§ Short problem: Arrange the lines from the start of the items through the line containing "click(x=367, y=11)", inclusive, as a Markdown table with columns Row and Line, leaving out any blank lines.

--- START Provided entries ---

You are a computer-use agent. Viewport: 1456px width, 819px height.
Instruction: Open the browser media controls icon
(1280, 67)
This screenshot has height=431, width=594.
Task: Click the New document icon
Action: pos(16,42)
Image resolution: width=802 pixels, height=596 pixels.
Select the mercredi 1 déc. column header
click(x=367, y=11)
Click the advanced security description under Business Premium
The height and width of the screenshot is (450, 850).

--- END Provided entries ---

§ Full solution:
| Row | Line |
|---|---|
| 1 | You are a computer-use agent. Viewport: 1456px width, 819px height. |
| 2 | Instruction: Open the browser media controls icon |
| 3 | (1280, 67) |
| 4 | This screenshot has height=431, width=594. |
| 5 | Task: Click the New document icon |
| 6 | Action: pos(16,42) |
| 7 | Image resolution: width=802 pixels, height=596 pixels. |
| 8 | Select the mercredi 1 déc. column header |
| 9 | click(x=367, y=11) |